I saw it in print yet again this week in a national newspaper. "It's a new Mayo this year." We have heard about a 'new Mayo' every few years since the late Sean Flanagan collected the Sam Maguire Cup on the double in 1950/51 and each time the great hopes dissolved into oblivion.

For a county with a perennially high reputation as a footballing force at national level, it is worth noting what Mayo have missed out on since 1951.

Mayo have won three All-Irelands in their history, but since 1951 no less than eight different counties have won three or more Sam Maguires: Kerry 20, Dublin eight, Galway six, Meath six, Down five, Cork four, and Tyrone and Offaly three each.

Why have Mayo football teams at senior level failed so often over the past 60 years, especially when we consider that their passage to the closing stages of the All-Ireland series has often been easy in comparison with counties from Leinster or Ulster?

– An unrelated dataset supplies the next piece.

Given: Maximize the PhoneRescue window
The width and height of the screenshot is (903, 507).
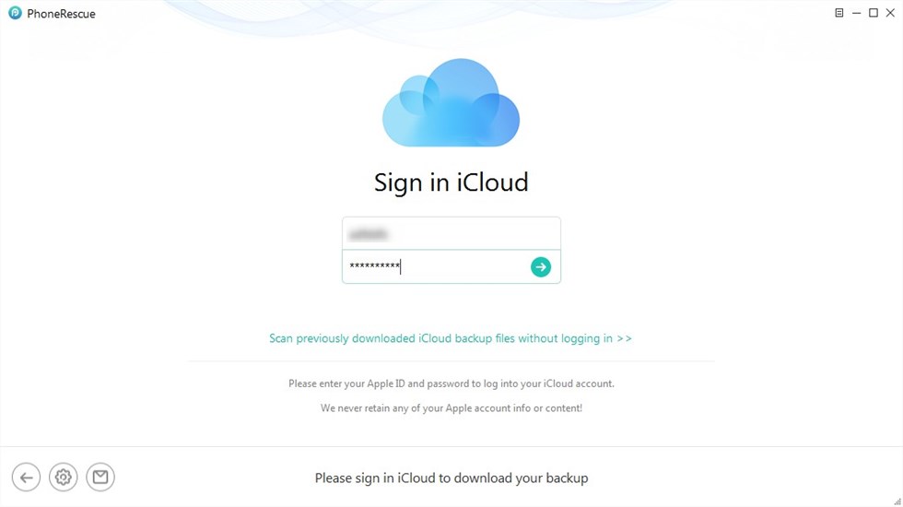Looking at the screenshot, I should 874,13.
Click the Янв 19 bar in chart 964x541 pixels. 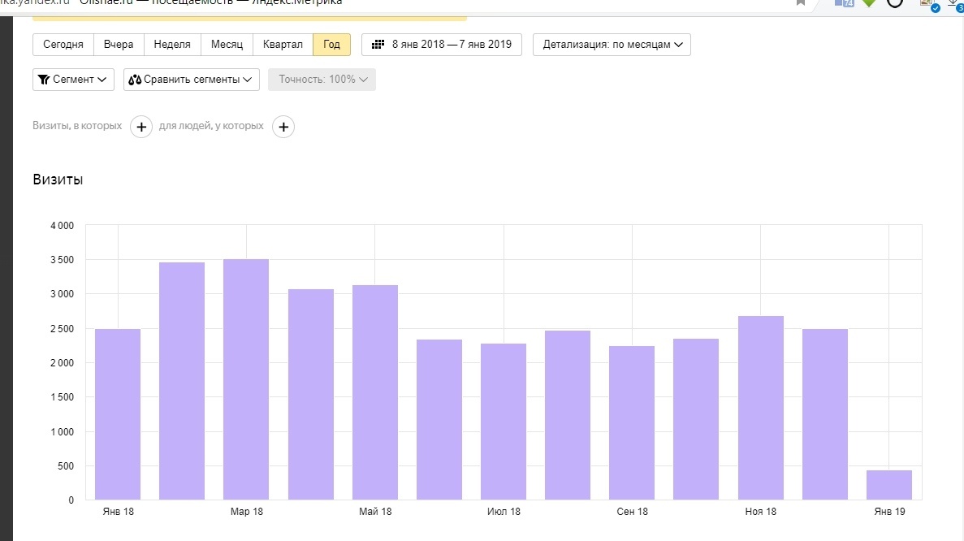click(888, 485)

This year, for example, Mayo had only to beat Leitrim (Division 4) and Sligo (Division 3) to get to the quarter-finals, while Donegal had to beat Cavan, Derry, Tyrone and Down.

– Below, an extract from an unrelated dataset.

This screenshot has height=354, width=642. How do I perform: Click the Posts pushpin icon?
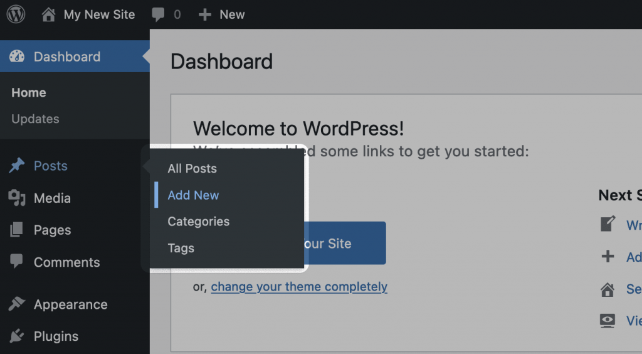pos(17,166)
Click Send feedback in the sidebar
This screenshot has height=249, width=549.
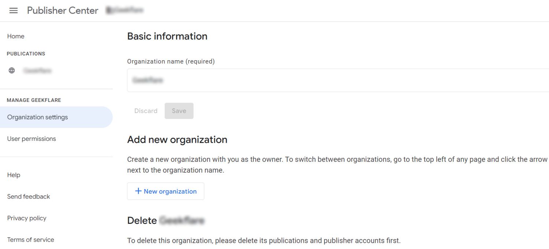[x=29, y=196]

And, population size -- which often decrees that smaller counties can never hope to win the Sam Maguire Cup -- is not a reason, with Mayo having about 130,000 people, according to the 2011 census.

The off-the-cuff image of Mayo football is that while they often produce stylish players, they seldom have the killer streak required to win All-Irelands -- certainly based on their record since 1951.

But is the reason really that precise? Why should Mayo footballers be any less determined in Croke Park than their neighbours Galway, who have taken Sam Maguire to the west six times since Mayo last did?

And, Mayo have won five All-Ireland minors since 1951 -- which is only one less than Kerry in the same period -- while they have won more U-21 titles than Dublin.

So, if, as seems to be the case, Mayo continue to produce very good underage teams, what happens when they hit the senior grade? Obviously, Mayo manager James Horan -- one of the new breed of youthful men with no baggage -- believes he knows the answer, as he seems convinced that this time it really is a "new Mayo this year".

However, it is very hard to change the impression GAA followers and players have of a particular county team. In modern times, the most common excuse for Mayo's failures is that they lack the mental strength to win All-Irelands.

This is the quality that has been credited with the rise of Tyrone and Armagh in the past decade, in particular, and, of course, Jim McGuinness feeds the Donegal players with mental strength for their breakfast, lunch and dinner all year round -- and with excellent results so far.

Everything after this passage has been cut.